Some of the most famous principles for clean and quality code are:

  • DRY – don`t repeat yourself (use abstraction instead);
  • KISS – keep it simple, stupid ;
  • The “composition over inheritance” – objects with complex behaviors should do so by containing instances of objects with individual behaviors rather than inheriting a class and adding new behaviors;
  • YAGNI – you are not gonna need it – is the idea that you should never code for functionality that you may need in the future;
  • SOLID – contains five principles;

The SOLID design principles were promoted by Robert C. Martin and are some of the best-known design principles in object-oriented software development. It is an acronym for the following five principles:

SINGLE RESPONSIBILITY PRINCIPLE

A class should have only one reason to change – that prevents rigidity (change of one thing breaks other things). The code should be separated in different classes and modules by factors which can impact on business logic.

OPEN-CLOSED PRINCIPLE

You should be able to extend a class without modifying it. This principle is supported by polymorphism, which allows us to add new features by adding new code without changing the old code (by extending the class or implementing interfaces in different ways).

LISKOV SUBSTITUTION PRINCIPLE

Derived classes must be substitutable for their base classes, without the need for the user to know the difference. There are things that look like they are the same type but they are not really the same, they have one more or less functionality then parent class. If we need to check the type of object, there is a big possibility that we have made some mistakes

INTERFACE SEGREGATION PRINCIPLE

Make fine – grained interfaces with specific methods. More small interfaces are a better solution than one big interface because in that way we achieve decoupling. For example, we can have an interface for a drink, eat, move, sleep methods and we can have different types of organisms, so some of them will implement all interfaces, and some of them just a few.
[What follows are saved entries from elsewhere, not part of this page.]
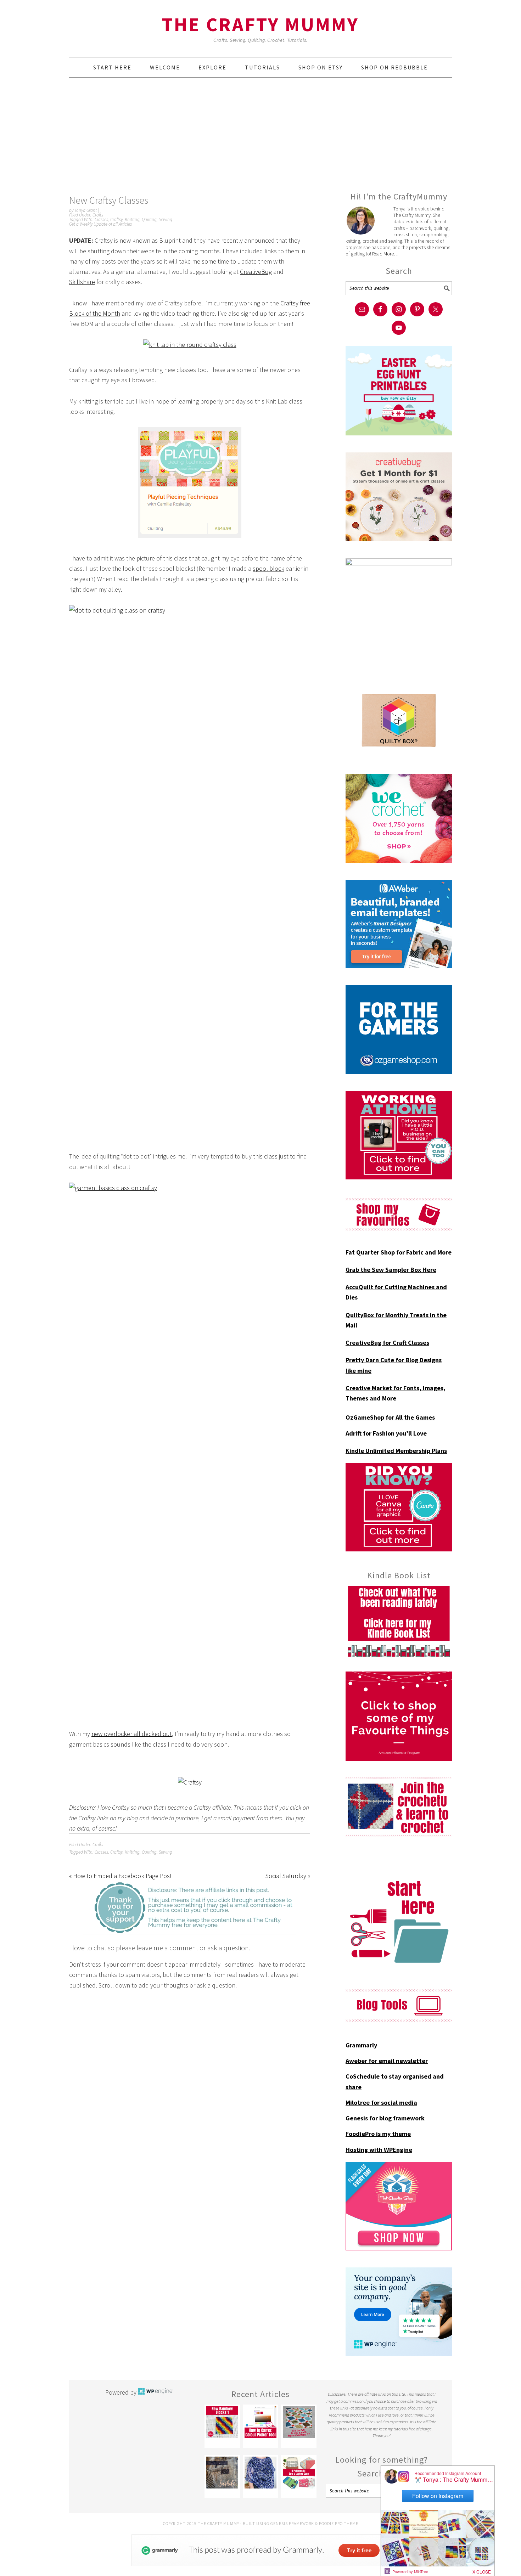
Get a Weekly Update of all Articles (100, 224)
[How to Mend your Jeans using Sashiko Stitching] (222, 2472)
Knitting (132, 219)
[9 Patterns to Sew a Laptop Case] (299, 2472)
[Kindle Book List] (399, 1621)
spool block (268, 568)
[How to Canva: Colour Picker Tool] (260, 2422)
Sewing (165, 219)
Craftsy (116, 219)
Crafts (98, 215)
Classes (101, 219)
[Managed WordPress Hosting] (155, 2392)
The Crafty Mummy (260, 24)
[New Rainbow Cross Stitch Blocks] (222, 2422)
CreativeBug (256, 271)
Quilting (149, 219)
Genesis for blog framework (385, 2118)
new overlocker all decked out (131, 1734)
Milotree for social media (381, 2102)
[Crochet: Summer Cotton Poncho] (260, 2472)
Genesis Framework (292, 2523)
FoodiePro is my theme (378, 2134)
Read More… (385, 253)
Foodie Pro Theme (338, 2523)
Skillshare (82, 282)
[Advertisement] (260, 134)
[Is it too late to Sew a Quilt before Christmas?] (299, 2422)
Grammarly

DEPENDENCY INVERSION PRINCIPLE

It depends on abstraction, not on concretions. High-level modules should not depend on low-level modules. Both high and low-level modules should depend on abstraction. Abstraction should not depend on details.

 

This was an overview of the most popular design principles in software development, and we can conclude that is better to spend more time thinking about software design and architecture rather than fast writing bad code. There are many fields for improving and learning in software development and this is certainly one of them.